Items from a data source
*** Block opens ***

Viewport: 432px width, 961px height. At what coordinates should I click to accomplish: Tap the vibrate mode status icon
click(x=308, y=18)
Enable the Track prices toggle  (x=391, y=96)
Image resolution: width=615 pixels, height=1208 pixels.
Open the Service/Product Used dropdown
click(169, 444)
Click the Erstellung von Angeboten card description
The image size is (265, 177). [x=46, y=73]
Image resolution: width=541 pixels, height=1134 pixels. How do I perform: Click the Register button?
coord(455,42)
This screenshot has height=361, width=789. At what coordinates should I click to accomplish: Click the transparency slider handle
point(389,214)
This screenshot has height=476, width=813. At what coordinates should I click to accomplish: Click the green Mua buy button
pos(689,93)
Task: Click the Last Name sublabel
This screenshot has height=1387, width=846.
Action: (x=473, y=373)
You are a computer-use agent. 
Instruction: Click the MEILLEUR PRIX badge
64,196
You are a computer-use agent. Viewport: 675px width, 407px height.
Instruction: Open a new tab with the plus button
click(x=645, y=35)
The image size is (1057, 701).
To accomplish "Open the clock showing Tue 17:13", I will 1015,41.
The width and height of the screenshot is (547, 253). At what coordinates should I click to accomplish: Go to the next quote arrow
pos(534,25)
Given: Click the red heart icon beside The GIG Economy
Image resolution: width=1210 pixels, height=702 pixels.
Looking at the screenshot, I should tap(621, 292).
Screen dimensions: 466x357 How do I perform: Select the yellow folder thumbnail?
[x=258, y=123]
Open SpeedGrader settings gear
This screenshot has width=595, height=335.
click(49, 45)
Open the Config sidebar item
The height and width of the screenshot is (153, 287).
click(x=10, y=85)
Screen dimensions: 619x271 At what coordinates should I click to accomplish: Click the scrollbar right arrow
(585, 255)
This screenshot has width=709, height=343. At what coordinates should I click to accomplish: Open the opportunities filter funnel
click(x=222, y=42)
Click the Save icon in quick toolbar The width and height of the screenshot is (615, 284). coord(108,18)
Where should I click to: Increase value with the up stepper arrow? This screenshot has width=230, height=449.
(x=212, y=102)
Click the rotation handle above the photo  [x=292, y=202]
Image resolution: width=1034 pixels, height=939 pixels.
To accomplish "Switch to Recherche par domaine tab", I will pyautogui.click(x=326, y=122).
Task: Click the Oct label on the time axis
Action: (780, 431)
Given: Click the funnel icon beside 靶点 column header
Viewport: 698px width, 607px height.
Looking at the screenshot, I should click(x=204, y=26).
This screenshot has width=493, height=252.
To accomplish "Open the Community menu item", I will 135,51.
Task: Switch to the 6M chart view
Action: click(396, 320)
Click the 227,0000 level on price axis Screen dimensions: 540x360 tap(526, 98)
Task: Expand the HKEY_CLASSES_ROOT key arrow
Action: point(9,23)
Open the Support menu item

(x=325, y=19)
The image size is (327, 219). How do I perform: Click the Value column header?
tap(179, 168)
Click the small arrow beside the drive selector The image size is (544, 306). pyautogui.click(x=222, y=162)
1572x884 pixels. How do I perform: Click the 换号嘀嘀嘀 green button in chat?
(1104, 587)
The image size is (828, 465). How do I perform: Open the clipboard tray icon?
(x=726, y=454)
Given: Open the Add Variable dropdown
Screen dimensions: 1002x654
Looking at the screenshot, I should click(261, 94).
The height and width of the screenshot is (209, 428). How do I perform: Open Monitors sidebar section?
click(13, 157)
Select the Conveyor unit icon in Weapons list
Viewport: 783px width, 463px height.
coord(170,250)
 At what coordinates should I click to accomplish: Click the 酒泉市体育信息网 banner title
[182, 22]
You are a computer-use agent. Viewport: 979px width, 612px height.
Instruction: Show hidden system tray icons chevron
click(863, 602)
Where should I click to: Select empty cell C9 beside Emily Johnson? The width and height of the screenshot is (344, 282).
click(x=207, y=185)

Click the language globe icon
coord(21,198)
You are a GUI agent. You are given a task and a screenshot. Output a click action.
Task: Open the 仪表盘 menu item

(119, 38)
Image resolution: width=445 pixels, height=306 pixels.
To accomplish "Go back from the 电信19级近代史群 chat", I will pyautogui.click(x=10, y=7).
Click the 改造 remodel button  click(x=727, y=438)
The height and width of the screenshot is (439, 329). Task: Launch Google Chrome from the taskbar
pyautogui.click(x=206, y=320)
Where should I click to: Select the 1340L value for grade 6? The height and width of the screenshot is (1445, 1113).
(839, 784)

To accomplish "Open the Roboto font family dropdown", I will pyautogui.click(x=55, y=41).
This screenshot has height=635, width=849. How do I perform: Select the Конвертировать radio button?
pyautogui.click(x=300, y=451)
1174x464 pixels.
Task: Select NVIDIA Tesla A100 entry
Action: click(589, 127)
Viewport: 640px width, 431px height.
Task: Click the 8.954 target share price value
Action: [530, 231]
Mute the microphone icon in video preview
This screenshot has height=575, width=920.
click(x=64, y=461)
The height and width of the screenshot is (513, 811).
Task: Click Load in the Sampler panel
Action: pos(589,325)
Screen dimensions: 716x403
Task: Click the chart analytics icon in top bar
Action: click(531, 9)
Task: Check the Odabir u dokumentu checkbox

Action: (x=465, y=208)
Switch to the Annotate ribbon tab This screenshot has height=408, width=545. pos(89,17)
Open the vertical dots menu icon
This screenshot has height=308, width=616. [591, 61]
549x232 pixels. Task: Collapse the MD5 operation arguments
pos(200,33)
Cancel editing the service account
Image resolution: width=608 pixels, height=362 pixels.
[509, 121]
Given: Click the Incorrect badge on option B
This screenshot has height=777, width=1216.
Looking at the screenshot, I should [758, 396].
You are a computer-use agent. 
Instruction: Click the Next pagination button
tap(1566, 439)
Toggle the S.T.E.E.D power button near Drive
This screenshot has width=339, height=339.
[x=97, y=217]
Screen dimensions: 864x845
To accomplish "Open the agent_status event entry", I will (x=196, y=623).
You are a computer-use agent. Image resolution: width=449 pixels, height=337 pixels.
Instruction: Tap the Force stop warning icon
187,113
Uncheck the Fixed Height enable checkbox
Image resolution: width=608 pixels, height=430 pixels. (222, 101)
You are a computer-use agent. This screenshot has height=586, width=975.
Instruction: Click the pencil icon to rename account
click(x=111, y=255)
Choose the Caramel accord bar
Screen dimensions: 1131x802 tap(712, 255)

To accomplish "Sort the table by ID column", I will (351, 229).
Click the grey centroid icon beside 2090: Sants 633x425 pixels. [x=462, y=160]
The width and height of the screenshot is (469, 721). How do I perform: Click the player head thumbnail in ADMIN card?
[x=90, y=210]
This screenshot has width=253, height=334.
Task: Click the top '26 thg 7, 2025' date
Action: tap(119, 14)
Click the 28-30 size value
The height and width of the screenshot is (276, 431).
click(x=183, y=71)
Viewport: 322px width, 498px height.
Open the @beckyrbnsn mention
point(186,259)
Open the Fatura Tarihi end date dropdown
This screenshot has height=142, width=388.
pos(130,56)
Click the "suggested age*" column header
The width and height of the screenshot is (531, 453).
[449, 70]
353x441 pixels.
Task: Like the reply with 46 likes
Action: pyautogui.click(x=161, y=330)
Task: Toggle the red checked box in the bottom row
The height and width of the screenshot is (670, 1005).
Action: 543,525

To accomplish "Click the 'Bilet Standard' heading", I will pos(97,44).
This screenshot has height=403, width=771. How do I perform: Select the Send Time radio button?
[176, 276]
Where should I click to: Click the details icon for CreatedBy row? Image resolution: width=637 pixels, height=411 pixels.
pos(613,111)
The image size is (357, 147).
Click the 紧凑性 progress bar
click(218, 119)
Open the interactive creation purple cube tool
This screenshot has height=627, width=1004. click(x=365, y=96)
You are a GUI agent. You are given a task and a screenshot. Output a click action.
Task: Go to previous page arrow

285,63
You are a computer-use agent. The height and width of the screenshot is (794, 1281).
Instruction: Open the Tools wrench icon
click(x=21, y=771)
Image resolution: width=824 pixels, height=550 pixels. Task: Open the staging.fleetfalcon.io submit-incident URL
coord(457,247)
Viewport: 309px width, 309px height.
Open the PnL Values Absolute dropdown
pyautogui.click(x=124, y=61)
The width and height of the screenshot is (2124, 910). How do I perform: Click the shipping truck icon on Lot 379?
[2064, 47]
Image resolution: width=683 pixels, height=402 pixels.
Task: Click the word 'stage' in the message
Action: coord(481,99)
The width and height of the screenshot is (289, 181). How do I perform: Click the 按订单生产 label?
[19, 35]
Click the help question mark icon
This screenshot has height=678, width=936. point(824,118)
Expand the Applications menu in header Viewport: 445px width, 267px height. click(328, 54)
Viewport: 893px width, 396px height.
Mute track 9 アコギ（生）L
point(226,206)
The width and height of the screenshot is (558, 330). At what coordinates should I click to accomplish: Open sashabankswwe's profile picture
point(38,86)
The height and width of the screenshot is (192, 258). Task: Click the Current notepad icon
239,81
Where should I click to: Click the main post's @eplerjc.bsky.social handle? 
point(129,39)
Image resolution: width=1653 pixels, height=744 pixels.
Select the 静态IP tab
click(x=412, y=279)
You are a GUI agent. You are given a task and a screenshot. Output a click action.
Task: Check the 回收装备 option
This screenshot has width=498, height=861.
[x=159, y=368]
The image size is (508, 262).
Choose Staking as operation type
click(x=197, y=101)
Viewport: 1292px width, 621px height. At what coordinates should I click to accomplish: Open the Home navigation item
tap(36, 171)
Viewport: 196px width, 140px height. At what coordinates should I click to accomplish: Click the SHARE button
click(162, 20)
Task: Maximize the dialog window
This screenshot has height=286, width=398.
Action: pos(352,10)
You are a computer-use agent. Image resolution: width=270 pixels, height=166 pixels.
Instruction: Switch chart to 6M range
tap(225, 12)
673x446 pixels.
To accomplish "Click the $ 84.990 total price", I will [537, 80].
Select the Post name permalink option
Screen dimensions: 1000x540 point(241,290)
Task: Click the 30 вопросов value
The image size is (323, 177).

*** Block closes ***

WHAT IS REQUIRED
When you reach the line with "Uncheck the Fixed Height enable checkbox" in the records above, start writing out lines exactly, and stop once the line with "Viewport: 322px width, 498px height." has been written; include nothing else.

OUTPUT FOR THIS EXERCISE
Uncheck the Fixed Height enable checkbox
Image resolution: width=608 pixels, height=430 pixels. (222, 101)
You are a computer-use agent. This screenshot has height=586, width=975.
Instruction: Click the pencil icon to rename account
click(x=111, y=255)
Choose the Caramel accord bar
Screen dimensions: 1131x802 tap(712, 255)

To accomplish "Sort the table by ID column", I will (351, 229).
Click the grey centroid icon beside 2090: Sants 633x425 pixels. [x=462, y=160]
The width and height of the screenshot is (469, 721). How do I perform: Click the player head thumbnail in ADMIN card?
[x=90, y=210]
This screenshot has width=253, height=334.
Task: Click the top '26 thg 7, 2025' date
Action: tap(119, 14)
Click the 28-30 size value
The height and width of the screenshot is (276, 431).
click(x=183, y=71)
Viewport: 322px width, 498px height.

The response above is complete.